The state of Michigan is "fundamentally accountable" for Flint’s lead-contaminated water crisis because of decisions made by its environmental regulators and state-appointed emergency managers who controlled the city, an investigatory task force concluded Wednesday in a withering report.
The panel, appointed by Gov. Rick Snyder to review the disaster, said what happened in Flint is "a story of government failure, intransigence, unpreparedness, delay, inaction, and environmental injustice." It also cited "intransigence and belligerence that has no place in government."
"Flint water customers were needlessly and tragically exposed to toxic levels of lead and other hazards through the mismanagement of their drinking water supply," investigators said.
Moreover, the 116-page report described as "inappropriate" a frequent claim of Snyder and his representatives that the Flint water crisis represents a failure of the local, state and federal governments. That suggests "that blame is attributable equally to all three levels of government," the report said.
"The state is fundamentally accountable for what happened in Flint," it said.
Flint’s 2014 switch in drinking water sources led the supply to become contaminated when lead leached from old pipes and fixtures into some homes, businesses and schools. The Republican governor has repeatedly apologized for the state’s role as some have called for his resignation.
"One of the biggest lessons we hope to impart in our report is the need for government leaders to listen to their constituents; in Flint that didn’t happen," said Chris Kolb, co-chairman of the Flint Water Advisory Task Force.
While investigators primarily blamed the state Department of Environmental Quality — they initially did so in preliminary findings that led the agency’s director to resign in December — they also faulted a host of other government offices and officials for contributing to the fiasco or delaying action to fix it.

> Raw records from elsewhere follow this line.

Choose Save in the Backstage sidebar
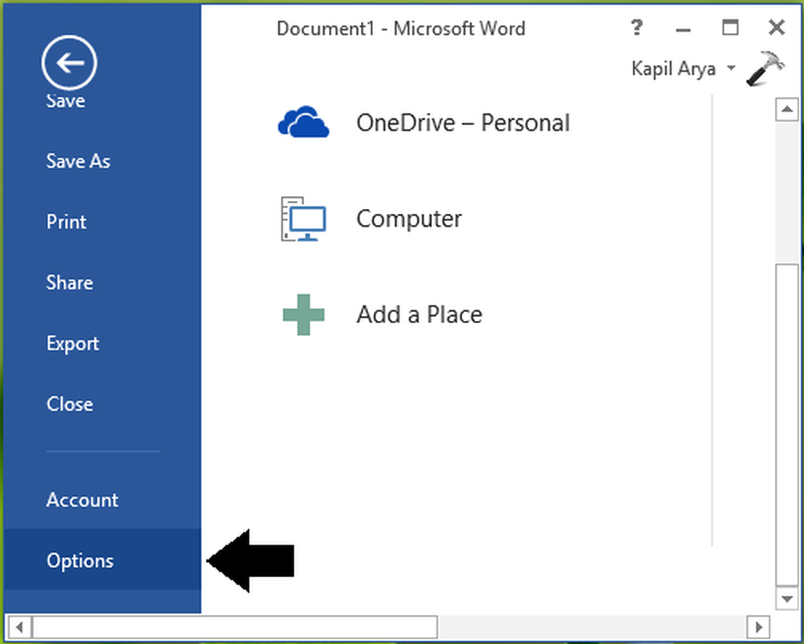The width and height of the screenshot is (804, 644). pos(66,101)
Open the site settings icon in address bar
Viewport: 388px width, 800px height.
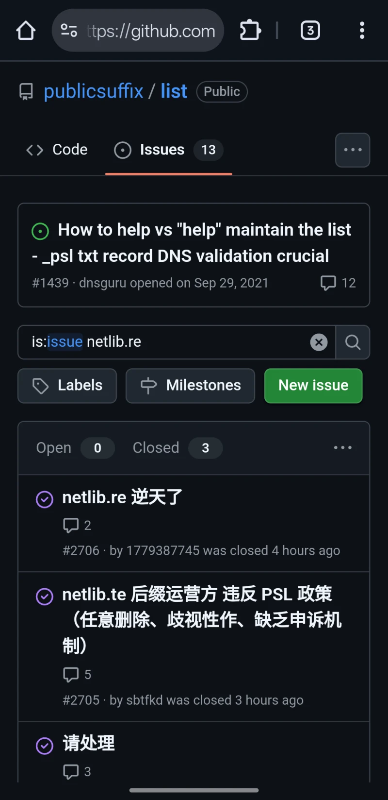pos(69,31)
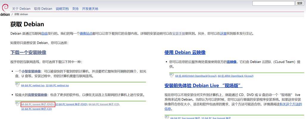Click the download icon beside PC torrent links
The image size is (306, 119).
17,104
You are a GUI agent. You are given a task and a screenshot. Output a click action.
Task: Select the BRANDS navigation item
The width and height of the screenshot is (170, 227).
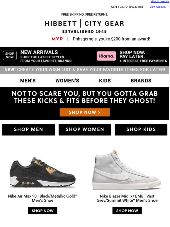[x=141, y=81]
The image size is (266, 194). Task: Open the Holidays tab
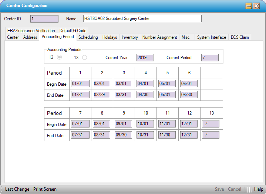[110, 37]
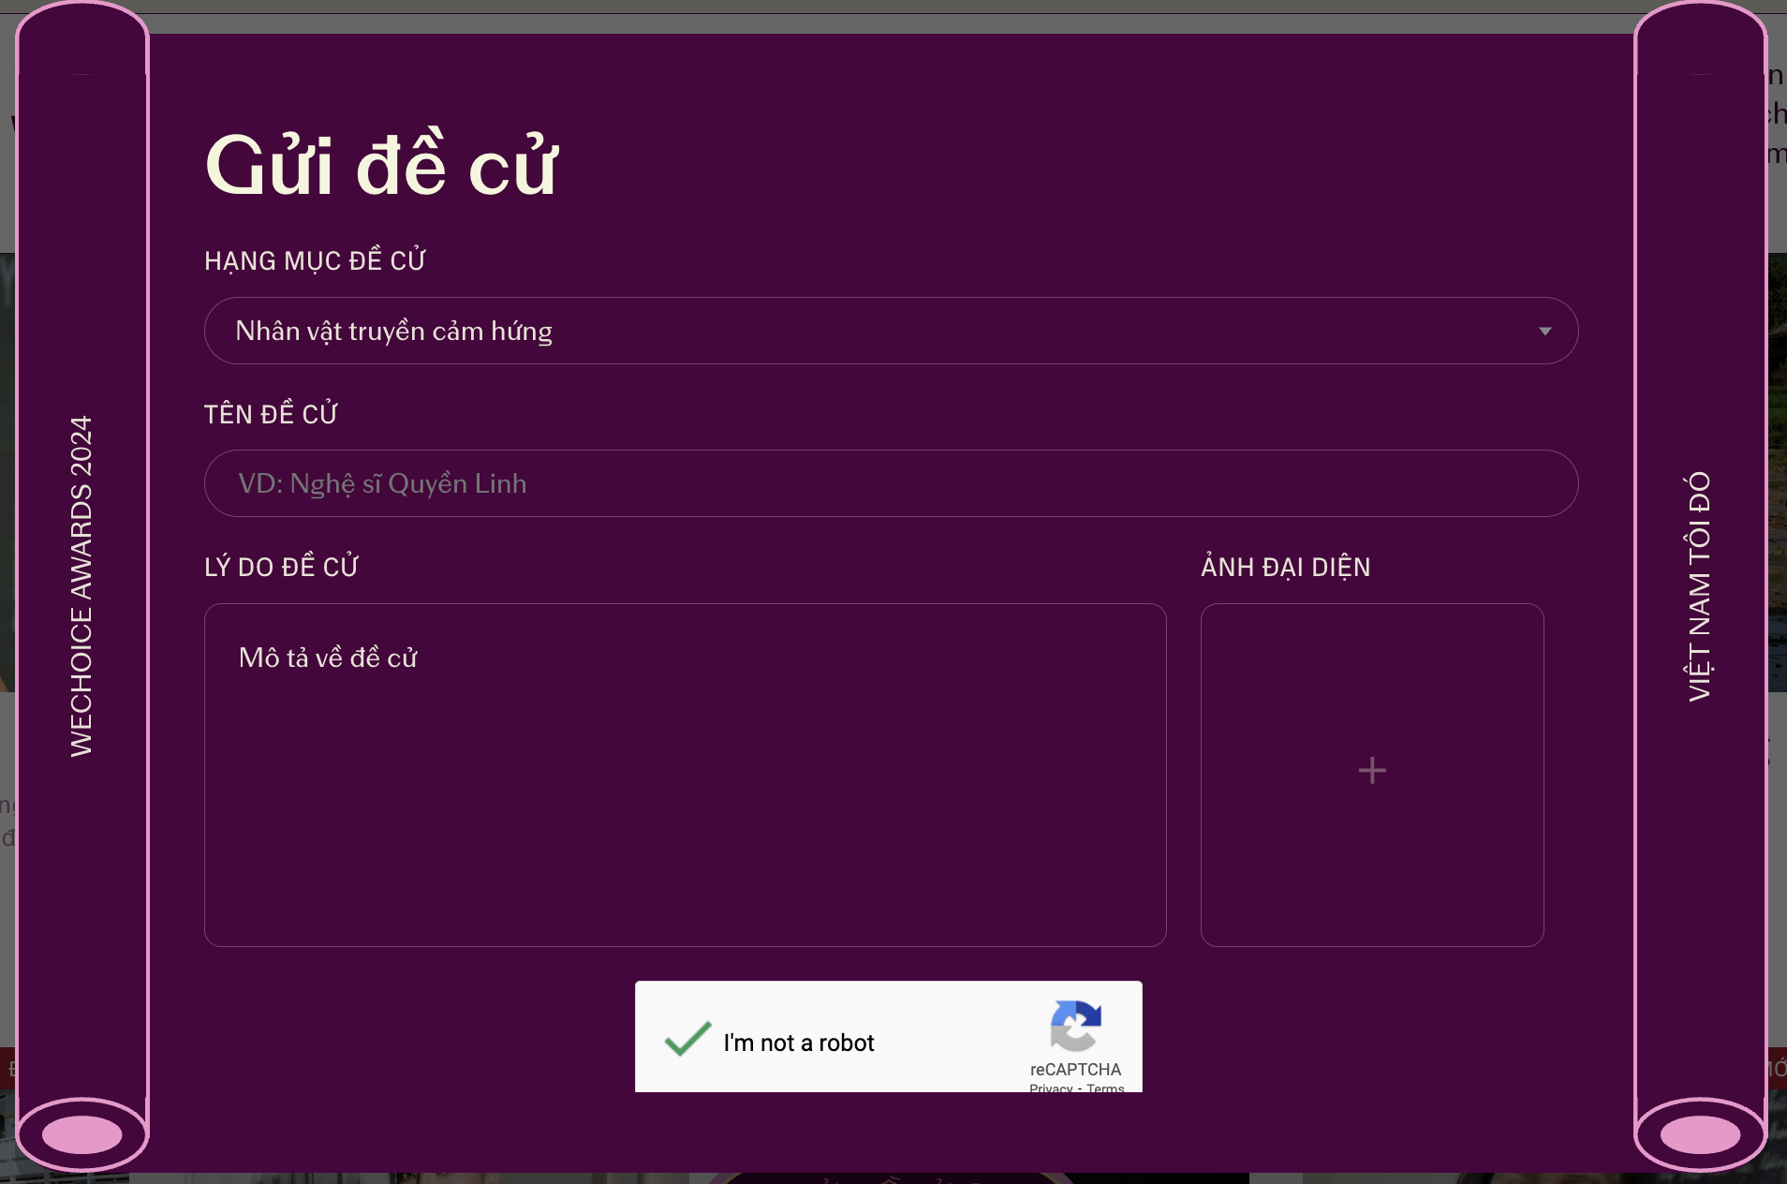Open the reCAPTCHA Terms link

(1105, 1088)
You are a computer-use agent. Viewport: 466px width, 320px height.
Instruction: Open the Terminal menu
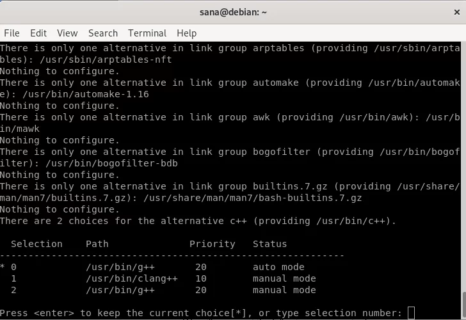point(147,33)
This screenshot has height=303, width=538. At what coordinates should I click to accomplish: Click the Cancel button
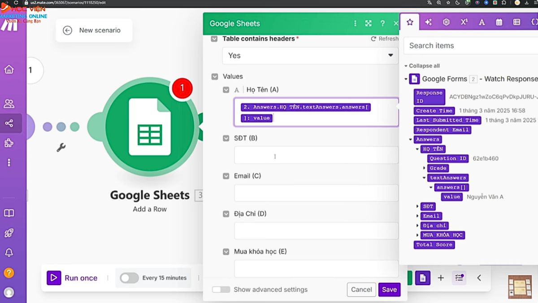pos(361,290)
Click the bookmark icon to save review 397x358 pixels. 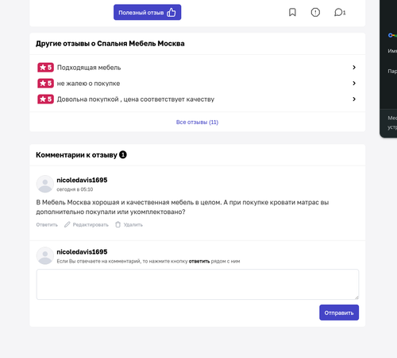point(292,12)
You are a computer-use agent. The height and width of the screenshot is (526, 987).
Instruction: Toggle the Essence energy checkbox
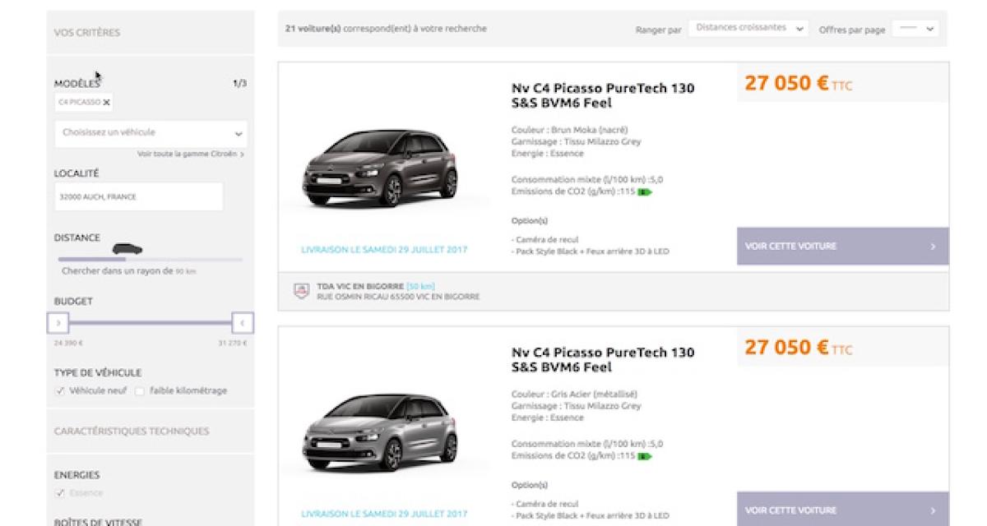pos(60,493)
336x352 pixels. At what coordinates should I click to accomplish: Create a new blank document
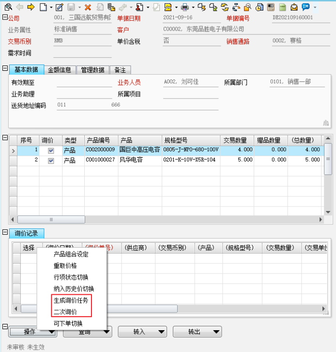click(44, 7)
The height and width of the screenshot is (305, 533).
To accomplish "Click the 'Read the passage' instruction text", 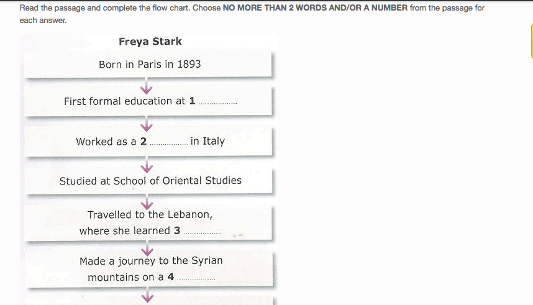I will 51,7.
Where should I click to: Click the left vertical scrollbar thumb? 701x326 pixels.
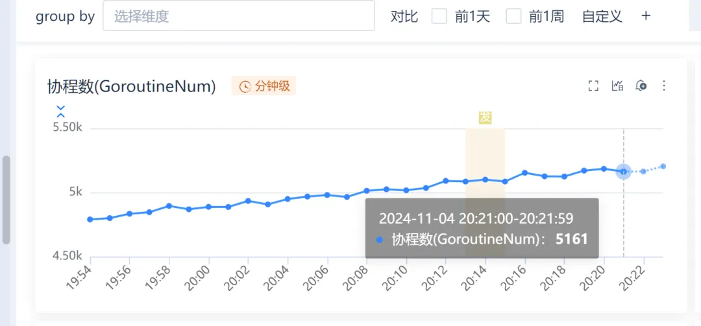coord(6,200)
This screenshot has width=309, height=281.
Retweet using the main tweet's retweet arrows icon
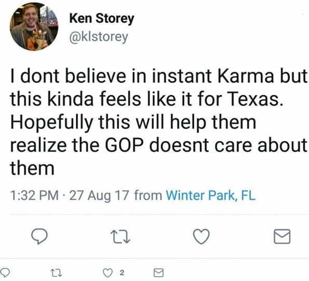tap(120, 236)
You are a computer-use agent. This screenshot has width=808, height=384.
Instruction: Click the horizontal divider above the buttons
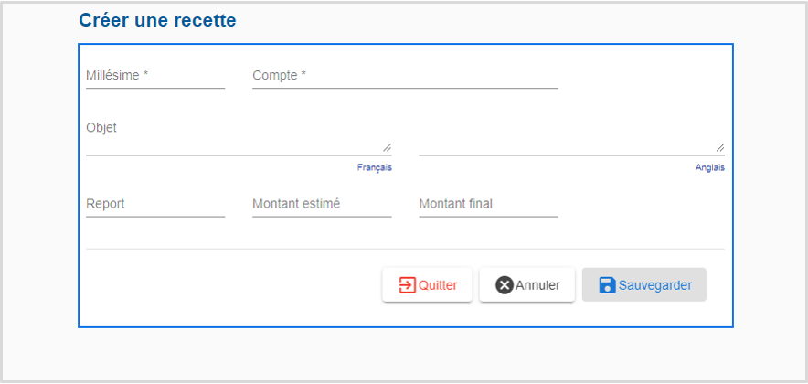pyautogui.click(x=405, y=249)

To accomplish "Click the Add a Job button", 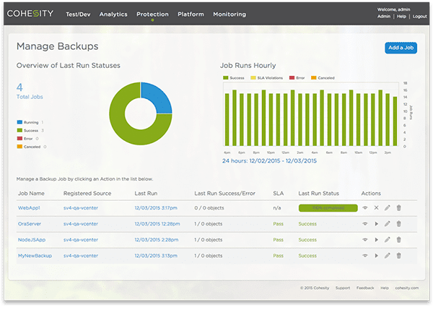I will (401, 48).
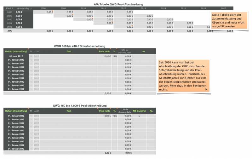Image resolution: width=252 pixels, height=159 pixels.
Task: Select the 19% cell in Pool-Abschreibung table
Action: pos(114,116)
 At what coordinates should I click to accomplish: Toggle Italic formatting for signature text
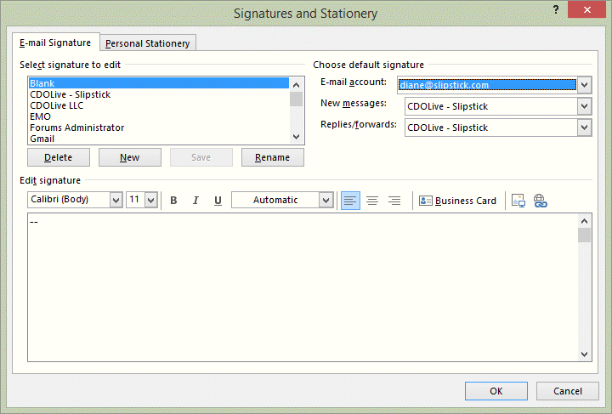pos(196,201)
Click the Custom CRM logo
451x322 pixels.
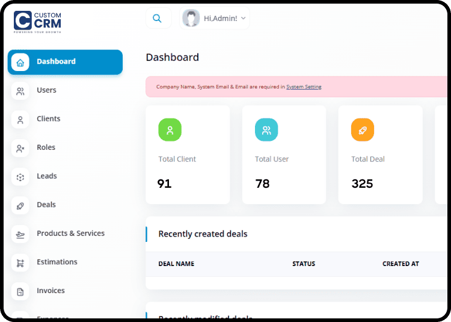coord(37,22)
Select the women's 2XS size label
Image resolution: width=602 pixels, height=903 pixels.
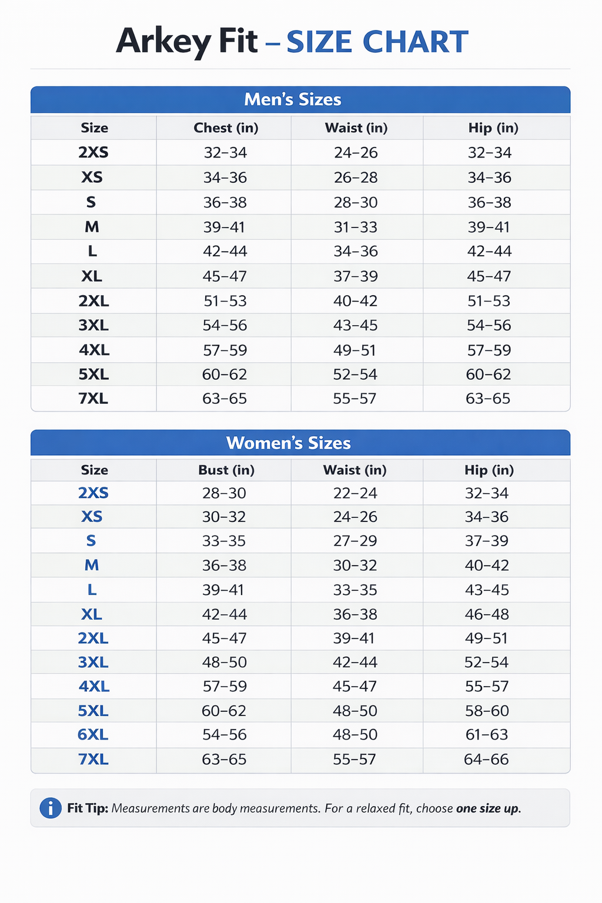coord(93,493)
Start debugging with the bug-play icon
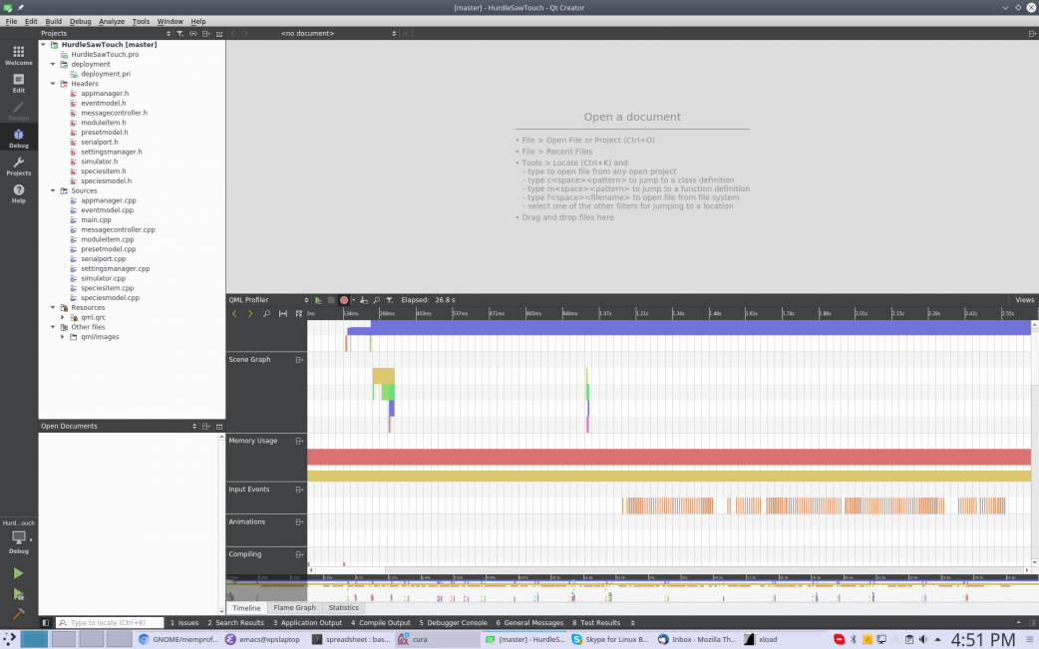This screenshot has height=649, width=1039. point(18,594)
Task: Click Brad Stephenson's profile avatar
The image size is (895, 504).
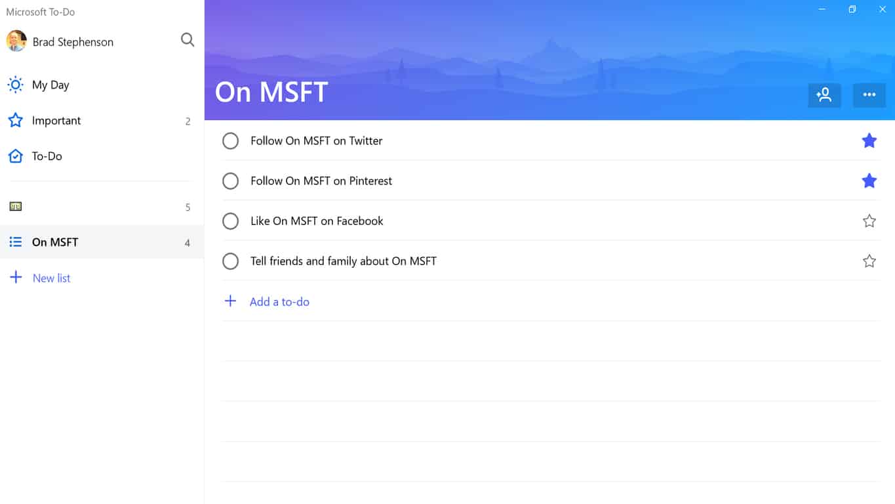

Those include the Michigan Department of Health and Human Services, the U.S. Environmental Protection Agency, the Genesee County Health Department, the city of Flint and financial managers that Snyder named to run the city of nearly 100,000 people.
The five-member task force interviewed 66 people during its months-long investigation, issued 36 findings and made 44 recommendations, including considering alternatives to the emergency manager system.
Michigan’s environmental agency erred in numerous ways, the report found. Misinterpreting federal regulations, it instructed Flint not to treat the water with anti-corrosive additives after switching from the Detroit water system — which drew from Lake Huron — to the Flint River.
The state DEQ did not change course even after an initial six-month testing period revealed elevated lead levels, the report said. It also provided inadequate guidance to Flint staffers on water sampling, snubbed offers of help from the federal EPA and dragged its feet on investigating the possibility that the city water system was contributing to an outbreak of Legionnaires’ Disease.
While others contributed, "MDEQ caused this crisis to happen," the report said. "Moreover, when confronted with evidence of its failures, MDEQ responded publicly through formal communications with a degree of intransigence and belligerence that has no place in government."
The report also faulted Snyder’s office for relying on incorrect information from the DEQ and other agencies even as evidence grew that they were wrong, waiting until last October to support returning Flint to the Detroit water system — a move that a member of the governor’s executive staff had recommended a year earlier.
Snyder, who attended a news conference at which the task force released its report, said: "My focus is really saying there are a lot of excellent recommendations here and to stay focused on putting those in place."